Alongside the likes of captain Jamie Clarke and stalwart Aaron Kernan, Cumiskey will be one of the more experienced voices in the Cross dressing room as their championship campaign gets under way in Saturday evening’s Group D clash with Clann na Gael at Davitt Park.

And while they yearn to be back competing with the big boys in Ulster and Ireland eventually, Cumiskey admits it is difficult to always be judged against the achievements of previous Cross sides.

“It’s a lot to live up to,” he said.

“A lot of us boys growing up, all we saw was success. It’s only whenever you’re in that set-up that you realise how much it takes to actually achieve that.

“Those teams were so good at doing the simple things well when the clutch moments came. The likes of Oisin [McConville], there’s nobody else you would want to have the ball when you needed a point.

“Boys around him noticed that and had the game smarts to get him on the ball.

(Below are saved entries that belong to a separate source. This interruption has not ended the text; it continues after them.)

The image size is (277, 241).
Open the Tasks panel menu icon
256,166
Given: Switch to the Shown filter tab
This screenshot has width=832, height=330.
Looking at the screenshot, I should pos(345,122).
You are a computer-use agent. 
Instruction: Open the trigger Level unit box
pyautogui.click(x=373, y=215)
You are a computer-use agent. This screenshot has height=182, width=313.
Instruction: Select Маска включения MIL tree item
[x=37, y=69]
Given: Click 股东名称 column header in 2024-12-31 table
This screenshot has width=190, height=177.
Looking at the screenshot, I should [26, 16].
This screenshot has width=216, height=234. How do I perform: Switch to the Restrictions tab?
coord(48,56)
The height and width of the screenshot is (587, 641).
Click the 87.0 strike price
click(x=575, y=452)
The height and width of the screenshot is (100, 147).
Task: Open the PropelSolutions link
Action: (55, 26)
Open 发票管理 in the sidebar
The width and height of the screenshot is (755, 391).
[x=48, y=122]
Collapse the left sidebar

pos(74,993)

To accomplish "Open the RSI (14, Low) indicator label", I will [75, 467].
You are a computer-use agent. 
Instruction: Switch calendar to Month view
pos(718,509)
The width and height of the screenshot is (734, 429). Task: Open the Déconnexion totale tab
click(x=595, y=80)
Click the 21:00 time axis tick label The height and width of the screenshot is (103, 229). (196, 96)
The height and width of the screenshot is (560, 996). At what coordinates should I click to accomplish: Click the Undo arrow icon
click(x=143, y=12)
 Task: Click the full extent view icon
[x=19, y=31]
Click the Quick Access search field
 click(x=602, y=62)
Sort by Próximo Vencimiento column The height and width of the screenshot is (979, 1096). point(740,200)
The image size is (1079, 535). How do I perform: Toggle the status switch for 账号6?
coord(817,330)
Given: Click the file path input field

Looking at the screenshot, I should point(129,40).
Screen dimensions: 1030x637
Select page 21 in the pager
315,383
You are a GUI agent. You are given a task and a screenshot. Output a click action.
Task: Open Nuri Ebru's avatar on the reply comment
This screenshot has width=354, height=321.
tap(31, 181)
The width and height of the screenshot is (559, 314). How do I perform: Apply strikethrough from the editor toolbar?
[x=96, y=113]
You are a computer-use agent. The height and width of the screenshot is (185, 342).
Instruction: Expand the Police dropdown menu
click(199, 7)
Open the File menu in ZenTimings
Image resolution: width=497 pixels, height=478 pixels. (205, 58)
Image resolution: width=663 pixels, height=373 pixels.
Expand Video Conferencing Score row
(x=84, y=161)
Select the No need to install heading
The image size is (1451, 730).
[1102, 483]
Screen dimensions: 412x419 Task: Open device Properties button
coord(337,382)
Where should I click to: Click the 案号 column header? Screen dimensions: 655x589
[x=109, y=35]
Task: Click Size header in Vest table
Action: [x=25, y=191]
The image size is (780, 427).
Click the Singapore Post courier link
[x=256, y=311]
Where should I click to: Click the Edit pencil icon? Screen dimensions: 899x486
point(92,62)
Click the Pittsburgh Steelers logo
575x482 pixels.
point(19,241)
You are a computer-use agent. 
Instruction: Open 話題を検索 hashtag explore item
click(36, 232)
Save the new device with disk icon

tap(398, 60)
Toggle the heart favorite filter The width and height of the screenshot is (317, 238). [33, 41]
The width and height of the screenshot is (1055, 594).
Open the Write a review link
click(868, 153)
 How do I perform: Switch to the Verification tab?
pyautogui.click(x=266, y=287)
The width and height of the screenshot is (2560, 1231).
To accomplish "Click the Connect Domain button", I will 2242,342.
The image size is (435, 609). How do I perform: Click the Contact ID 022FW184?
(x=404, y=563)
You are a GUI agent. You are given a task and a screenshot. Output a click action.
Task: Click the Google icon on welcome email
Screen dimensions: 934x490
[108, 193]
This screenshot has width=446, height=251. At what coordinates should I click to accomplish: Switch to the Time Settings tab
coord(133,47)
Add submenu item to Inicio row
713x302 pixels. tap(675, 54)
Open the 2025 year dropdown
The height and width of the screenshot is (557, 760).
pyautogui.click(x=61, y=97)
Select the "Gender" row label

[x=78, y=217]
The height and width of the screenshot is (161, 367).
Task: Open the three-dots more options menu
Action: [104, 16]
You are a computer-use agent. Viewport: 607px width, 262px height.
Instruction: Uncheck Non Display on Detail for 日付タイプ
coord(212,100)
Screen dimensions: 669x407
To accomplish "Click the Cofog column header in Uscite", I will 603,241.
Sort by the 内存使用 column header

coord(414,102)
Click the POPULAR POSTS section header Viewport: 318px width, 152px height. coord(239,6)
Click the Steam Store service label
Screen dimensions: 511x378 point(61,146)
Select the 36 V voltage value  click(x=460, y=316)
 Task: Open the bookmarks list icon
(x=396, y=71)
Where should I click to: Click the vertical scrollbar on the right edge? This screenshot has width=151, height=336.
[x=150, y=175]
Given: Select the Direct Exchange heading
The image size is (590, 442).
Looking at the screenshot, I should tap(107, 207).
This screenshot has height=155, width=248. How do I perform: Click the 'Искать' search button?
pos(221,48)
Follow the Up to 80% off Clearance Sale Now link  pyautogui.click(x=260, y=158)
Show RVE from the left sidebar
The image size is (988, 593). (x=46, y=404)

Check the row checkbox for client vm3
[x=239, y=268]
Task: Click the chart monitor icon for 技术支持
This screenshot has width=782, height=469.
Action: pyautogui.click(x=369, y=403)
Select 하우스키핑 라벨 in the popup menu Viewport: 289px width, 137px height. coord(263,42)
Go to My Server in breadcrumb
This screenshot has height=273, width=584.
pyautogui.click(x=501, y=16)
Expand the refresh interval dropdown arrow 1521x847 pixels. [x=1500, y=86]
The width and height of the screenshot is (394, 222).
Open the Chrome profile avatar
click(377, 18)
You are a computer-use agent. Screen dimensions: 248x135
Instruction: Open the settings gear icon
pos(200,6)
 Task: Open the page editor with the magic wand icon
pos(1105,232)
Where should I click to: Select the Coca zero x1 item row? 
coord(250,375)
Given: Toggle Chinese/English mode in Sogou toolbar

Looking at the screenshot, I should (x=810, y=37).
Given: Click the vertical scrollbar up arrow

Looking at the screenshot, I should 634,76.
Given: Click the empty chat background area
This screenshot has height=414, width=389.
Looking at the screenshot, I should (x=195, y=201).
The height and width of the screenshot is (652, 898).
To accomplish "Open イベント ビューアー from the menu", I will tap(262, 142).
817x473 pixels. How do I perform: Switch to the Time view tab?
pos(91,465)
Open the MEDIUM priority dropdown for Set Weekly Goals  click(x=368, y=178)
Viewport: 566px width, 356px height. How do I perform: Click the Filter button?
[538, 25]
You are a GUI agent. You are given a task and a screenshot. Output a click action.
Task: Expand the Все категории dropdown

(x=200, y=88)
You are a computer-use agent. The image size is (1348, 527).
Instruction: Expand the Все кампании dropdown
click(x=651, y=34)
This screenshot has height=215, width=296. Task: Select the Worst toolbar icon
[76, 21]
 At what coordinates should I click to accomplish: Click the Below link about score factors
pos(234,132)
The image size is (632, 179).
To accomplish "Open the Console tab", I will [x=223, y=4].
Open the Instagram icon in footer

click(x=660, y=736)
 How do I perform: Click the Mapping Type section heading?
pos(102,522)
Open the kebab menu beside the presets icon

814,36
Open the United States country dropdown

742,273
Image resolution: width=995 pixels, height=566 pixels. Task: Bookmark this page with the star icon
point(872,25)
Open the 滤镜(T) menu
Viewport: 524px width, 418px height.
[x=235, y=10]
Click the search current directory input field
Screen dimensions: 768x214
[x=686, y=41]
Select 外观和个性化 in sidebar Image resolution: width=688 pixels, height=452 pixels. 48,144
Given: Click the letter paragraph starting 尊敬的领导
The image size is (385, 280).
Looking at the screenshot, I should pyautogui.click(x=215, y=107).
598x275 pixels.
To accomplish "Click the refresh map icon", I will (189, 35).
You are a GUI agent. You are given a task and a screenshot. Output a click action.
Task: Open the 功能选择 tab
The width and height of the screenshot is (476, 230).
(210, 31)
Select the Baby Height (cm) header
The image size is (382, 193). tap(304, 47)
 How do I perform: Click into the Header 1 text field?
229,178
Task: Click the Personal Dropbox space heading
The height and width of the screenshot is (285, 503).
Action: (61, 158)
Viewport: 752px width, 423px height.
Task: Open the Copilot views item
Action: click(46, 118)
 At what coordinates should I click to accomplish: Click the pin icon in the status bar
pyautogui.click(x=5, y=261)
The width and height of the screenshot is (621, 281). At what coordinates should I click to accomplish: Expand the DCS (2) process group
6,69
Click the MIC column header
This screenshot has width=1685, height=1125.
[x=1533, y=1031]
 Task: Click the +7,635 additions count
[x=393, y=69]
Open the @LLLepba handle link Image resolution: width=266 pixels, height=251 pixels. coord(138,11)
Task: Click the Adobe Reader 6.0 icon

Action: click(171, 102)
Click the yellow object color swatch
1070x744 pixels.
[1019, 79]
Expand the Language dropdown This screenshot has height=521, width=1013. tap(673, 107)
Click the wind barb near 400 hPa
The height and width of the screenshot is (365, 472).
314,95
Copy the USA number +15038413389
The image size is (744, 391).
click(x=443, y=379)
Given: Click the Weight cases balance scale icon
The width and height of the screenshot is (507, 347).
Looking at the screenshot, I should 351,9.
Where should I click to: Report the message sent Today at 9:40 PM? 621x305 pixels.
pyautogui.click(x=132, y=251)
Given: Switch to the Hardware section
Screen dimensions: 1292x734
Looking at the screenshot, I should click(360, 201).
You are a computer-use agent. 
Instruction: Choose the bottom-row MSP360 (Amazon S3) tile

That comes from playing together for years. We have players like that on the team, there’s no doubt about it, the skill level we have is brilliant.

“It’s just getting those smaller things tied down, and maybe some of those younger boys realising they have the potential to push on and reach them highs.

“Like, we know we have the potential to be up there with them [the best teams in Ulster]. It’s very hard to be sitting at home on the sofa watching Ulster and All-Ireland finals, knowing you have the ability to be there yourself.

“But we never take our eye off the Armagh championship, because without it you can’t have any other ambitions. That’s our sole focus, and that’s the right way to approach it.”

And that is coming from new boss Anthony Cunningham and his management team, which includes Andy Callan, Jim McConville and Stephen Morgan.

One major talking point in the wake of Cross’s Ulster exit to Ballybay last year was the club’s commitment to the easy-on-the-eye kick-passing style that has served them so well down the decades.

That game proved to be a story of two black cards. When the Monaghan champions lost Drew Wylie early on, the shout went out immediately to get every man behind the ball and keep them there until his 10 minutes were up.

When Cross went down to 14 after Dara O’Callaghan was shown a black card just before half-time, Ballybay outscored their opponents 1-7 to just one point in the opening 15 minutes of the first half – opening up what would prove an insurmountable gap.

So do they stick or twist? Cumiskey suggests lessons have been learned, with other options implemented ahead of the start of their championship campaign.

“I think it has to change.

“The boys are bringing new values into their style of play this year, they used the league to do that – it was used to build a few performances with the style of football we’re going for this year.

“If you want to live with some of these top clubs operating at the minute, the likes of Kilcoo, Glen… Cross are very proud when it comes to the kicking style of football, we’ve been playing that way as long as I can remember, but it’s just the way the game’s evolving.

“You have to be able to adapt to the opposition you come up against, and find a balance between the two things. Looking at what we’ve done during the league, we’ve definitely got stronger in that aspect.

“We will be able to mix and match, depending on who we come up against.”